[原文抜粋]
* * *
亀爺(以下亀)
「ちょっとここで問題になりそうな記事をあげるのじゃな……」
ブログ主(以下主)
「本当は『サクラクエスト』か『放浪息子』かヴィルヌーヴ作品の感想記事を書こうかなぁ、と思っていたけれど、ちょっと興味深い話を見つけたので!」
亀「来週には『聲の形』のソフトも発売するからの」
主「その援護射撃だよね。まあ、援護になるのか背中から味方を撃つのかは怪しいところだけど!」
亀「難しい上に、様々な主張が入り混じる話題になるからの。いつも以上に言葉を選ばねば、大変なことになるかもしれん」
主「ただの個人ブロガーの戯言だけど……自分がよく語るのは『障害と物語の関係性』であって、今年入ってから鑑賞した映画の中で高評価するのは障害や病気の作品が多いというのもある。
自分は聲の形は障害者ポルノから脱却した名作だという評価をしているけれど、そうは思わない人もいるだろうし……そもそも7回も劇場に見に行って、さらにソフト発売記念でキャストによる舞台挨拶に行くくらいのファンだから悪く言えないということもあるけれどね!」
亀「それでは記事を始めようとするかの。
今回は様々な意見が上がると思うが、お手柔らかにお願いしたいところじゃな」
主「あと『聲の形』のDVD、BDが2017年5月17日に発売だからね! そちらもよろしくね!
それから丸の内ピカデリーで舞台挨拶もあるのでね!」
亀「……ここまでいくと回し者みたいじゃの」
1 今回の経緯
亀「では、今回なぜこのような話をすることになったのかという経緯を話すとするかの」
主「まあ、いつも通り適当にTwitterで遊んでいたんだけど、そこで興味深いTweetをを見つけたんだよね。
* * *
[出典資料]
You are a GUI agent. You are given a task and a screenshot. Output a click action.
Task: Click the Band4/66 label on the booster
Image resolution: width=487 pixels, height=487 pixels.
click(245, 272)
* * *
[指示内容] 『聲の形』に触れるこのブログ対話を、3文で要約せよ。

[解答全文] 亀爺とブログ主の対話形式で進み、ブログ主は別の作品の感想記事を書くつもりだったが、興味深い話を見つけたので、翌週にソフトが発売される『聲の形』に関わる話題を取り上げると述べる。ブログ主は同作を障害者ポルノから脱却した名作と評価する一方、そう思わない人もいるだろうと認め、DVD・BDが2017年5月17日に発売されることと丸の内ピカデリーでの舞台挨拶を告知する。経緯として、Twitterで興味深いツイートを見つけたことが挙げられる。